REQUIREMENT:
Below are entries with pictures in them. Output exactly the lines starting at the line with "Choose 4 pages per sheet option" and ending at the line with "The height and", both included, but not the pictures.

SOURCE MATERIAL:
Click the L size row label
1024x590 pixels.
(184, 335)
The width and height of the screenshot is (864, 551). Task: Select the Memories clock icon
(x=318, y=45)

---

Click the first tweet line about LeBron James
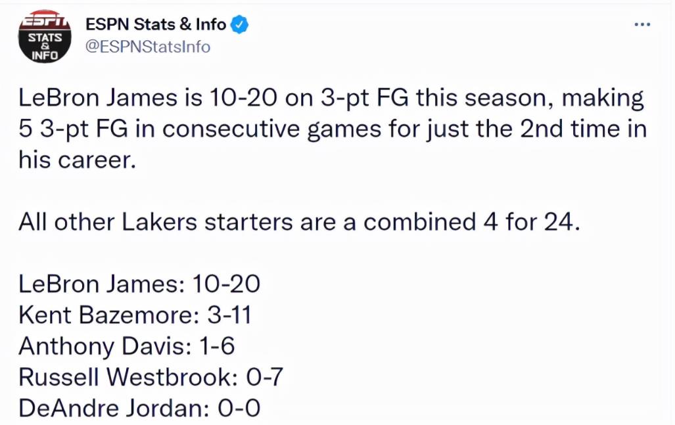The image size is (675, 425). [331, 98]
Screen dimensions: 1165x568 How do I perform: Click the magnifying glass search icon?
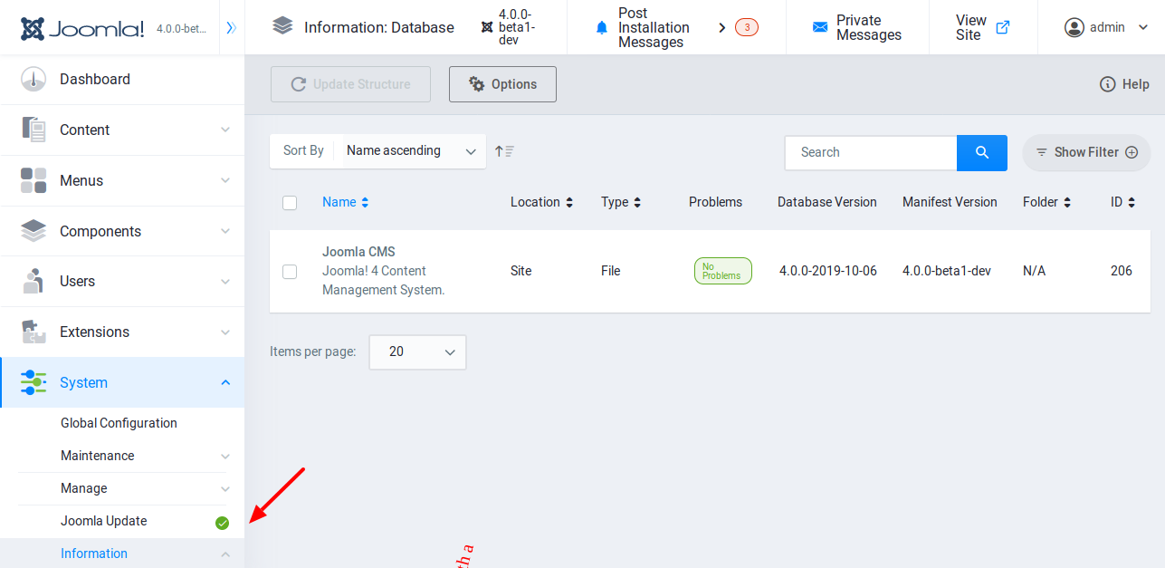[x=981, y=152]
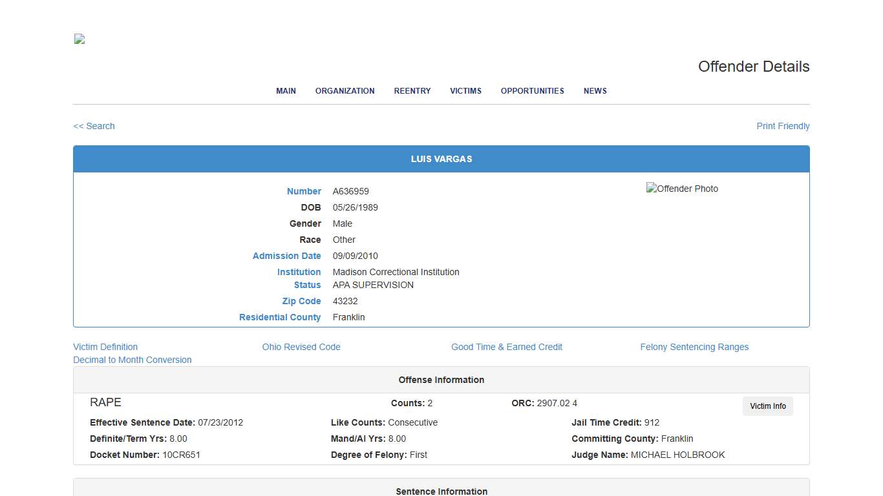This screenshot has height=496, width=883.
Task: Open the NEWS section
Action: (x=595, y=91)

...

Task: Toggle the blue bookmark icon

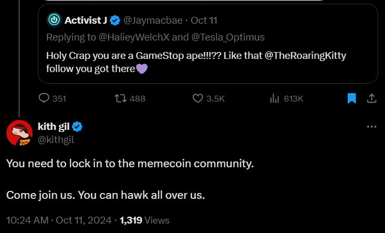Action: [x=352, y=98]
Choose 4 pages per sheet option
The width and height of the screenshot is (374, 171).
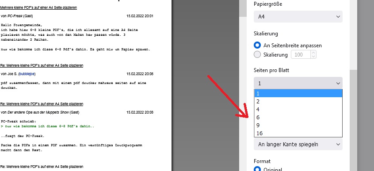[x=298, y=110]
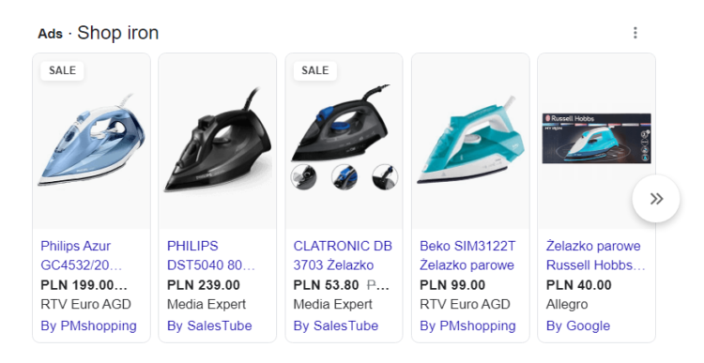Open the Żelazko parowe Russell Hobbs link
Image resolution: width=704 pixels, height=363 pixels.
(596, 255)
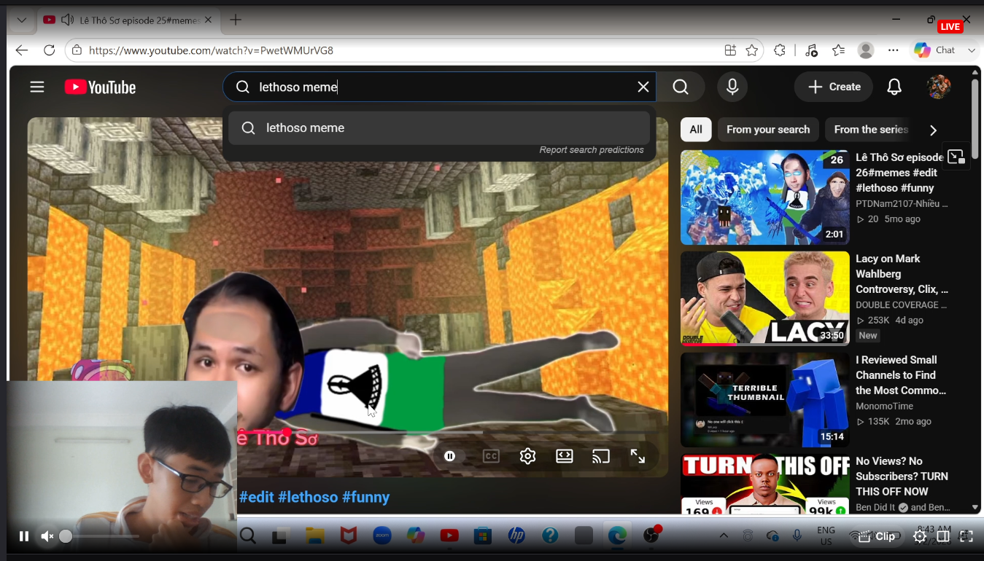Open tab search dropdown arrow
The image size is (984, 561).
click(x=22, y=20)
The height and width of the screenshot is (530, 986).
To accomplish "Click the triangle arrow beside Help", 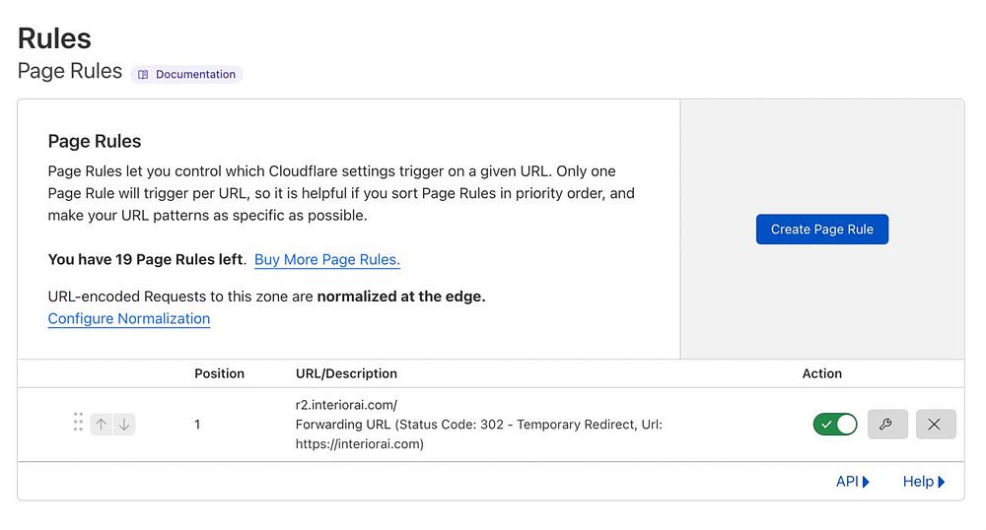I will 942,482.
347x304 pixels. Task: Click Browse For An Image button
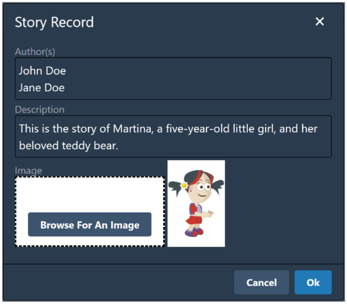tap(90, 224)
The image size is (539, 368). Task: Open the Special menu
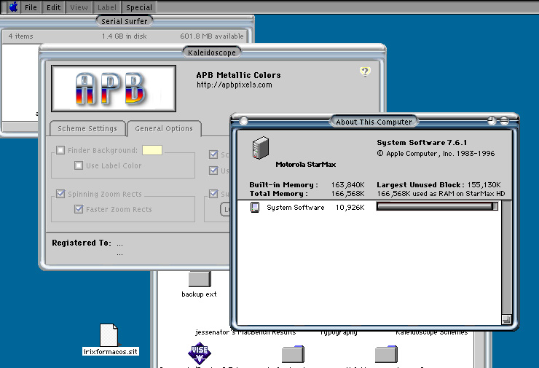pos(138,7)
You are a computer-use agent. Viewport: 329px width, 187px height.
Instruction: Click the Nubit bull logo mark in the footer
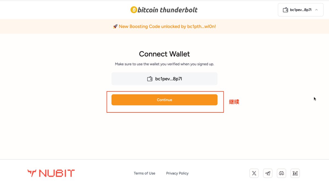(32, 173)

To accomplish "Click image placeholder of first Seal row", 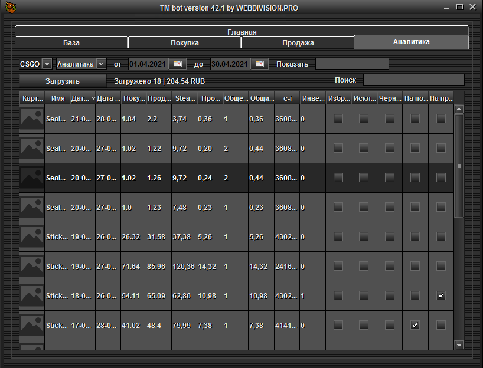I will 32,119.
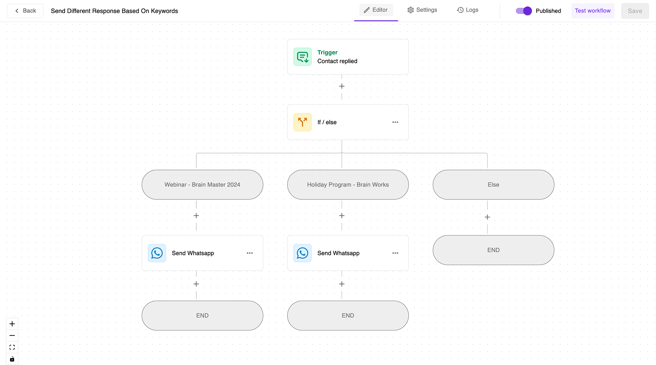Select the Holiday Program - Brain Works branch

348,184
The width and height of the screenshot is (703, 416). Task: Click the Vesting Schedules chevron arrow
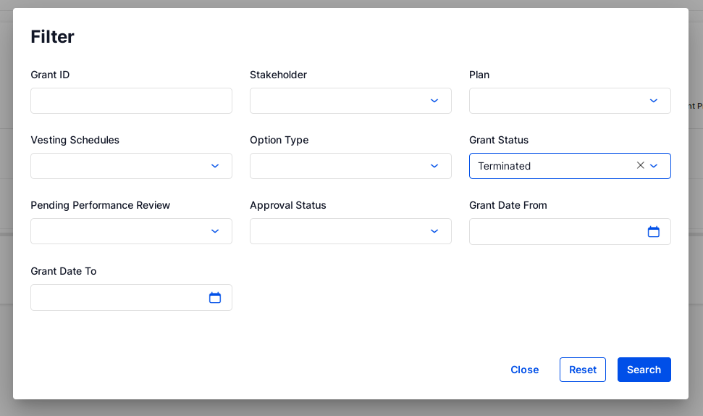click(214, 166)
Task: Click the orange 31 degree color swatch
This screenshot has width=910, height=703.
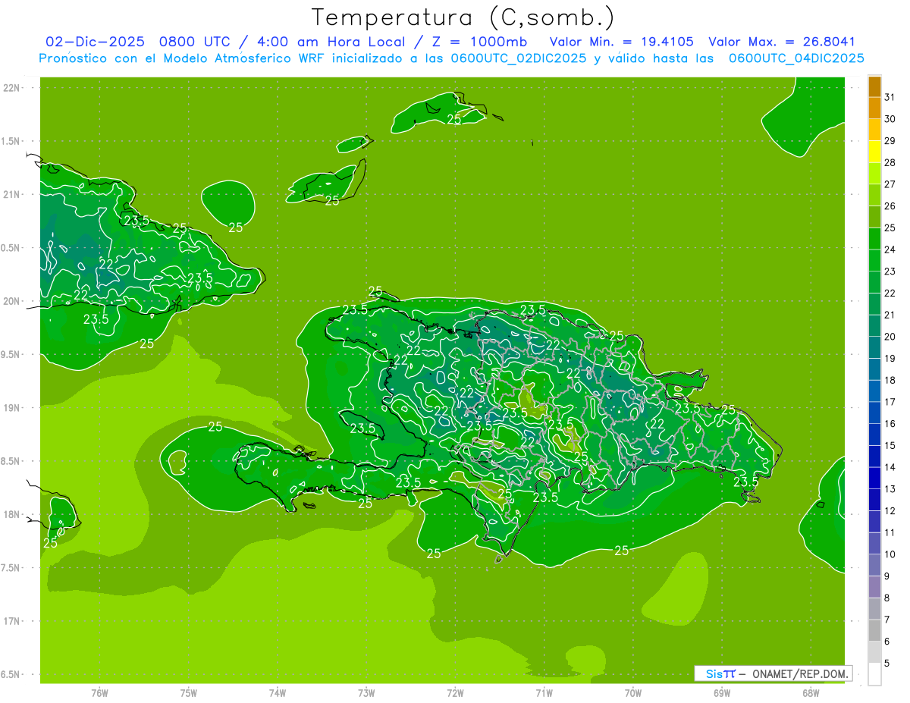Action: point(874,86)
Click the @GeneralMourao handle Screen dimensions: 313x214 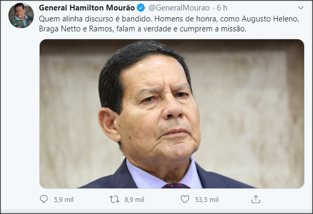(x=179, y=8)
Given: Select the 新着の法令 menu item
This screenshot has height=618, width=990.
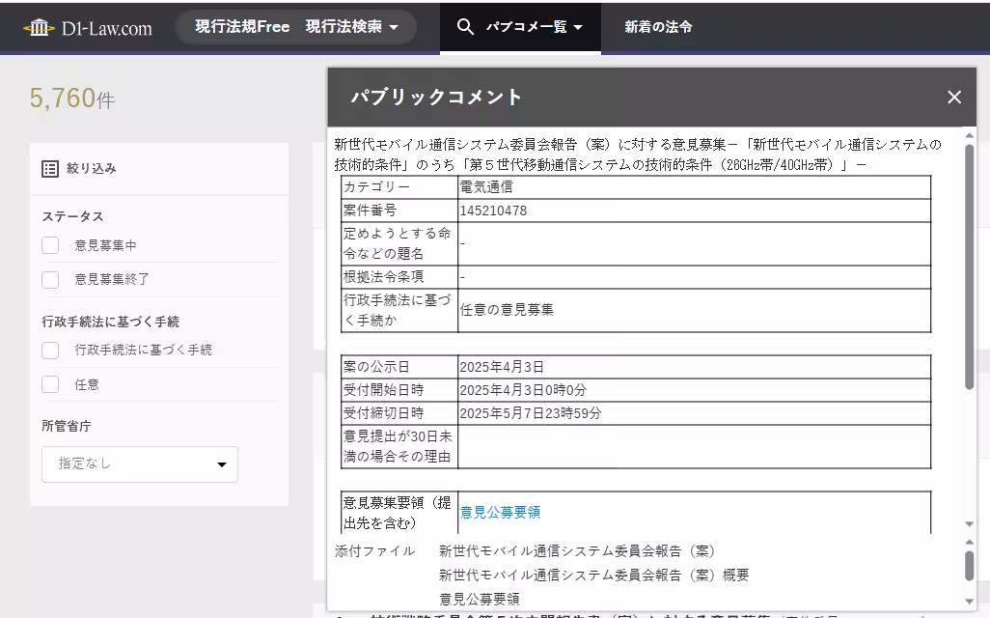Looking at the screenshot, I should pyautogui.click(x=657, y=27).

SOLUTION TO THE PROBLEM:
Choose 4 pages per sheet option
The width and height of the screenshot is (374, 171).
[x=298, y=110]
Open the Żelazko parowe Russell Hobbs link
Image resolution: width=704 pixels, height=363 pixels.
(596, 255)
Open tab search dropdown arrow
The image size is (984, 561).
click(x=22, y=20)
The height and width of the screenshot is (530, 986).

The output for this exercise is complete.